Collected data
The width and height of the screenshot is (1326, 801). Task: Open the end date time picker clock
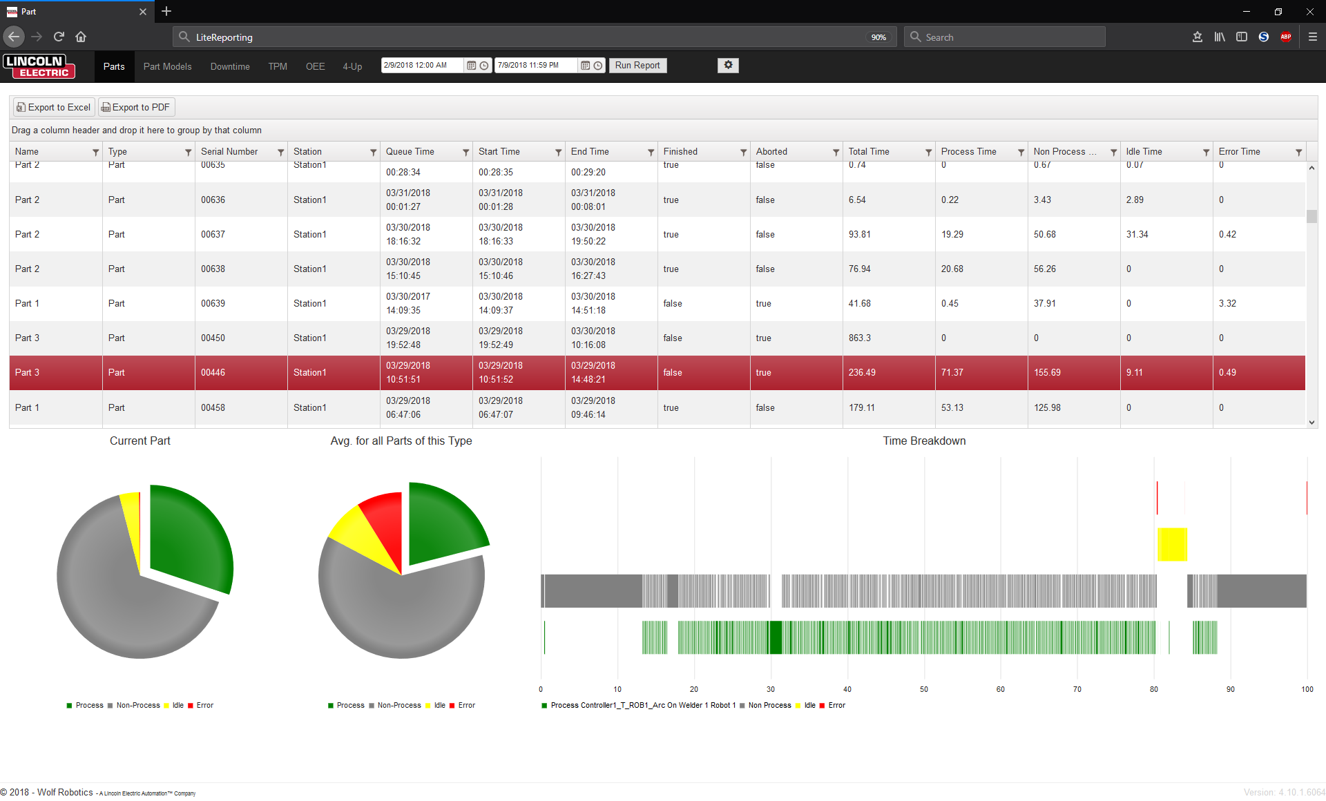click(598, 66)
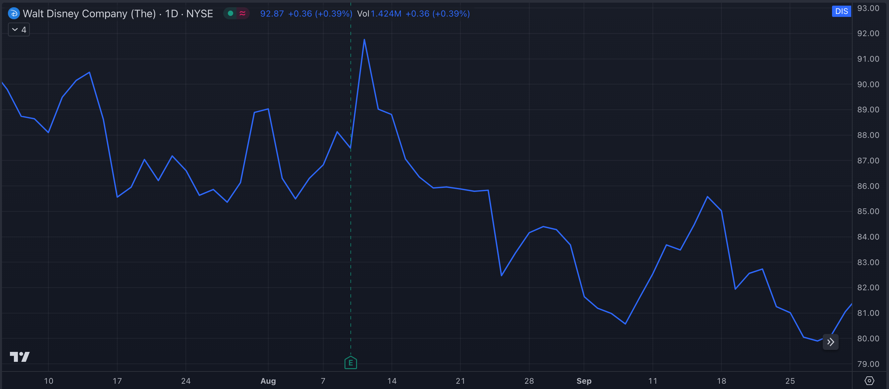Toggle the pink approximate-price indicator
This screenshot has width=889, height=389.
pyautogui.click(x=243, y=13)
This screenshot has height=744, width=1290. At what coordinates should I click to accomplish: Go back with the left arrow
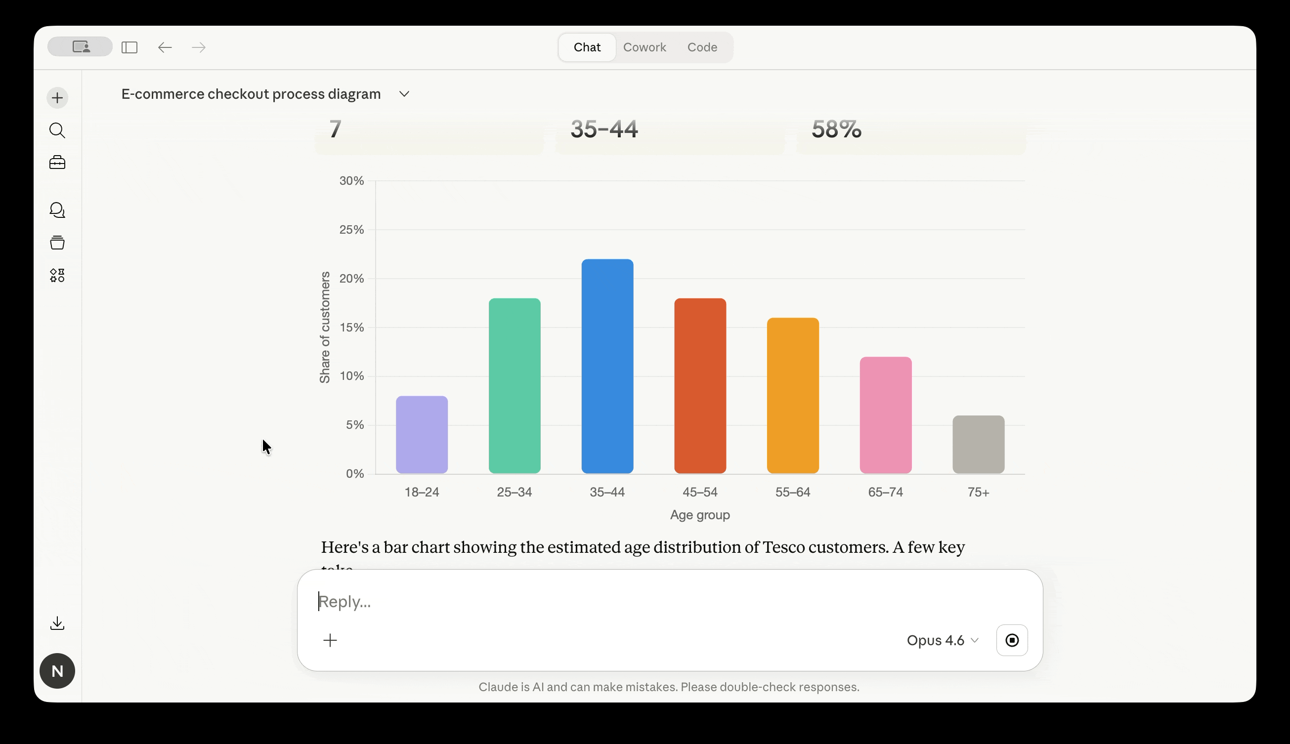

WHAT YOU WILL DO: Write out the data again word for word, minus any images.

ANSWER SPACE:
The width and height of the screenshot is (1326, 801). Task: Open the end date time picker clock
click(598, 66)
Toggle the pink approximate-price indicator
This screenshot has width=889, height=389.
pyautogui.click(x=243, y=13)
This screenshot has height=744, width=1290. At what coordinates should I click to accomplish: Go back with the left arrow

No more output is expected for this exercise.